PASSAGE TO READ
= Beginning of Section =
You and your business mates (past and present) may have already watered down things like collective bargaining, The Harvester Judgement and dismissal laws in this country; but this is one thing is way too sacred for Aussies to bear losing – penalty rates.

The right-wing Murdoch rag The West Australian ran with the headline ‘Penalty Rates Keep Shops Shut’ the other day – as if the fact that businesses were closed on Australia Day was a terrible crime that deprived us of our god-given, inalienable democratic rights. But do they really keep ‘shops shut’? Further reading of the article shows this isn’t really the case and even the Australian Hospitality Association WA chief executive Bradley Woods concedes that ‘more venues had surcharges [compared to last year] but the public generally accepted them’. So just to clarify, more businesses are attempting to open their doors for trade on weekends and public holidays and are (as they are allowed within their rights) charging more for the experience. So if business (most likely begrudgingly) accept these new T&C’s of doing businesses (and they must be still turning a profit, otherwise why else would they be open?), and if the workers are getting paid a decent wage for working on a weekend or a public holiday, and the public is generally fine with paying a higher price for the opportunity – why change it? It seems like a win-win for everyone involved. So despite what the tabloids, the government and the business lobbyists whine about, the evidence just isn’t there to suggest that there’s anything wrong with the current set-up. Or to adopt a phrase Abbott likes to use (evidently when backing Australia’s continuing ties to the British monarchy): “If it’s not broken, don’t fix it”. I concur Abbott, I concur.
= End of Section =
QUESTIONS
- 1) Print the passage on penalty rates without changes, from "You and your business mates" to "losing – penalty rates.".
- 2) Supply the next part of the passage on penalty rates, starting after its final sentence.

SUPPLIED INFORMATION
= Beginning of Section =
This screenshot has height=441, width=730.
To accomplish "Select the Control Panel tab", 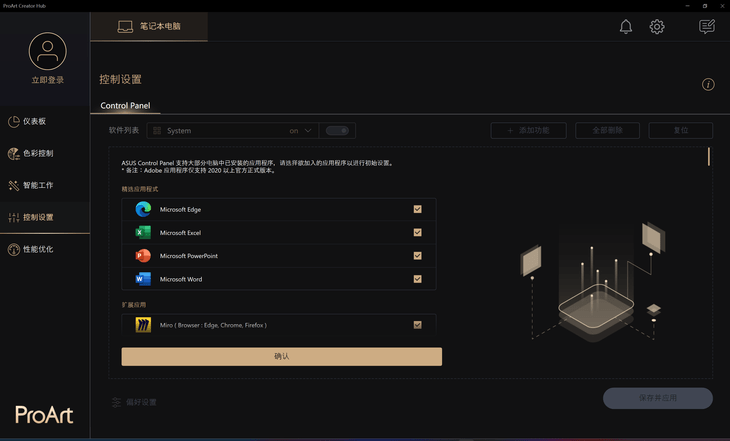I will [125, 105].
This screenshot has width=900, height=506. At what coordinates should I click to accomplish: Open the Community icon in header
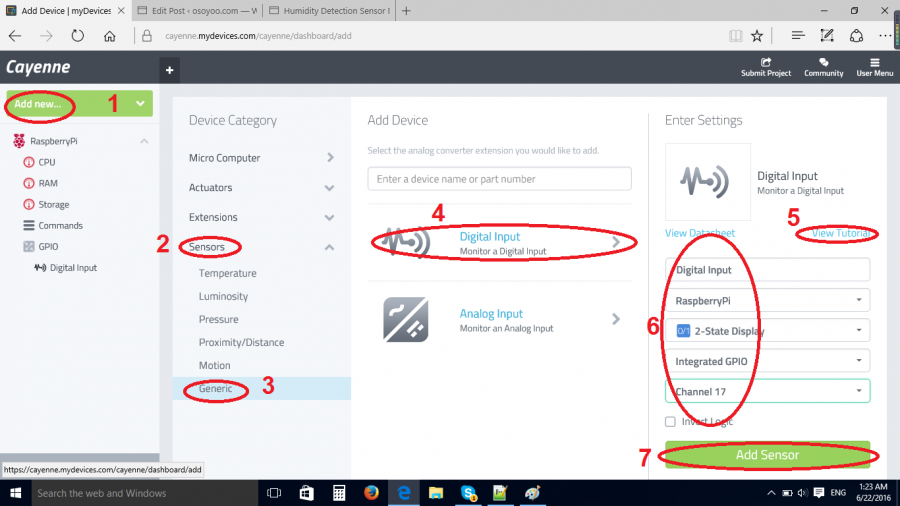823,62
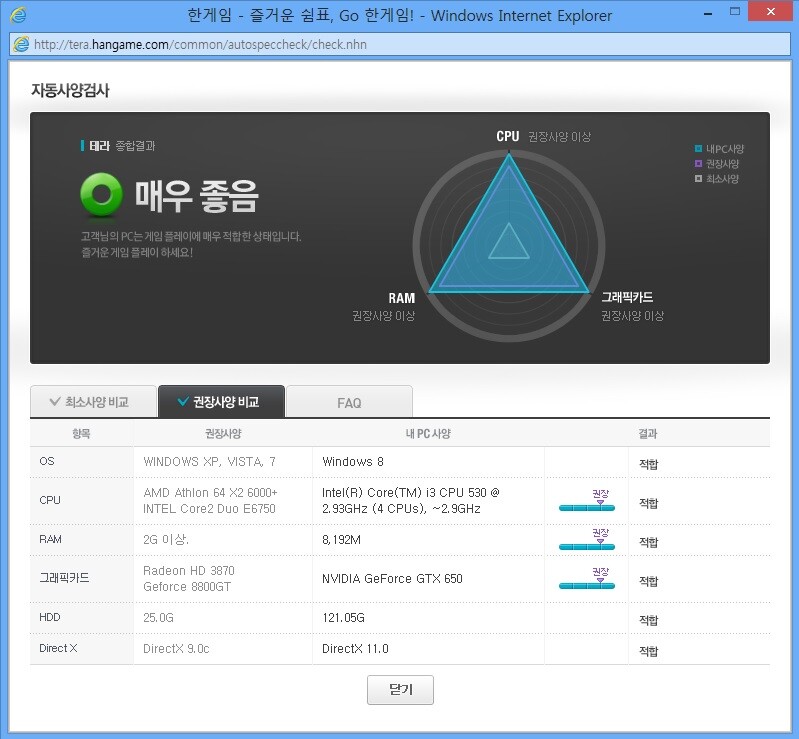The image size is (799, 739).
Task: Click the 권장 marker above the 그래픽카드 gauge
Action: [600, 573]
= End of Section =
ANSWERS TO THE PROBLEMS
- 1)
You and your business mates (past and present) may have already watered down things like collective bargaining, The Harvester Judgement and dismissal laws in this country; but this is one thing is way too sacred for Aussies to bear losing – penalty rates.

- 2)
So back to the restaurant in focus, Cyren Bar Grill Seafood. I will concede that minor changes to penalty rates is something we need to talk about in this country, and no topic should ever be out of bounds when everybody involved is fair and reasonable in their discussions about the matter. But despite our constant trend towards a more fluid 24/7 lifestyle, we must also keep in mind that for most Aussies (yes, that includes waiters, burger-flippers, bar staff and glassies) a lazy Sunday is still revered and treasured. As the Fair Work Commission omitted last time they further stripped back penalty rates:

But the majority judgment [by the Fair Work Commission] also rejected the argument by the restaurant and catering industry that, for casual workers, working on Sundays was no different to working on Saturdays.

“Working on Sundays involves a loss of a day of family time and personal interaction upon which special emphasis is placed by Australian society,’’ the judgment said.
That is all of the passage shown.